Reading Woolf at difficult times has become automatic for me. The character Laura Brown in Michael Cunningham’s novel The Hours carries Woolf’s novel Mrs. Dalloway with her to a hotel to read alone. Laura, suffocating in her role as mother and wife and not understanding why, imagines she will take her own life that day. In the early drafting of Mrs. Dalloway, Woolf thought her character Clarissa Dalloway would struggle with suicide but as the book developed her internal suffering is taken on by another character, whose choice to kill himself presages the decision that Woolf years later will make for herself. The desire to get “at the truth of things” through language goes beyond a wish to summarize the significance of an event or to even find comfort—although it is a delight when either of those things happens, too. The urgency that underlies this effort to still and then illuminate moments in Woolf’s novels reflects the impossible: Our attempt to stop time in order to more fully live and understand it through language.

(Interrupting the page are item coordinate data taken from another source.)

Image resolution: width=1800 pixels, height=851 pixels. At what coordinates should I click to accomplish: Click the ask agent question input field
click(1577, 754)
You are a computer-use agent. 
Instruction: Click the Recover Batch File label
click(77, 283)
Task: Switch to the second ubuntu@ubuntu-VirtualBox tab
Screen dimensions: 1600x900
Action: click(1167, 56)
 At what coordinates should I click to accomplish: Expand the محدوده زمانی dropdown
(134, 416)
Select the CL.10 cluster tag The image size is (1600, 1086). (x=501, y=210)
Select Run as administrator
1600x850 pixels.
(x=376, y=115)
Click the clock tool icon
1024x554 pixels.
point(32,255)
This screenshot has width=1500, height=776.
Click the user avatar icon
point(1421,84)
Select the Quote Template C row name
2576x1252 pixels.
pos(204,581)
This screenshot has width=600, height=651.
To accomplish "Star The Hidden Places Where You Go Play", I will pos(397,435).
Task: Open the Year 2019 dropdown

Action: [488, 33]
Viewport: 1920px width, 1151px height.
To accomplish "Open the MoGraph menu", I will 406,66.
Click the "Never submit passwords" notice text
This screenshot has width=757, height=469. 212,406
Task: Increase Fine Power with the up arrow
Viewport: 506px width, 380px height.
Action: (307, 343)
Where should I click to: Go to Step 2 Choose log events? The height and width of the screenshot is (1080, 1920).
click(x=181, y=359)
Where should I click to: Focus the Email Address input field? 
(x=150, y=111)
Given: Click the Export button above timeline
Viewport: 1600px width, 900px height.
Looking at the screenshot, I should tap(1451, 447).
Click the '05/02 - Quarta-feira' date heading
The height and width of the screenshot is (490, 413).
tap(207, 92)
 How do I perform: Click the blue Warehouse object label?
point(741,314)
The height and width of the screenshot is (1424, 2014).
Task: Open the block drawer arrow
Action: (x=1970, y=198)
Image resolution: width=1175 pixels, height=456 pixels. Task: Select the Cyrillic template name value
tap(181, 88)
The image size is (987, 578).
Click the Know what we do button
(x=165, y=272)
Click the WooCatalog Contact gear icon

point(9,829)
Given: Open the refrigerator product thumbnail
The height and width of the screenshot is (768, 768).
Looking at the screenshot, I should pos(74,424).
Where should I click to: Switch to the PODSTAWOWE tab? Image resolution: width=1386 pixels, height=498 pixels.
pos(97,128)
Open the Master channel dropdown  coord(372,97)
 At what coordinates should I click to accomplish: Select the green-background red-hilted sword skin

I filled a notebook in that hotel in China, and from it came fiction that, more than five years later, has finally taken on the shape of a novel. Lily Briscoe in Woolf’s To the Lighthouse spends years on a single painting. She is young when she begins, unsure of herself, vulnerable to the constant interruptions and influences of others. Often she wishes to be alone, but at the same time she draws from the people around her because they, too, are part of her experience. Lily meets frustration repeatedly in the pursuit of her work. She cannot find the answers, the right way to properly capture what unfolds for her as she paints and ages. “The question was of some relation between those masses. She had borne it in her mind all these years.”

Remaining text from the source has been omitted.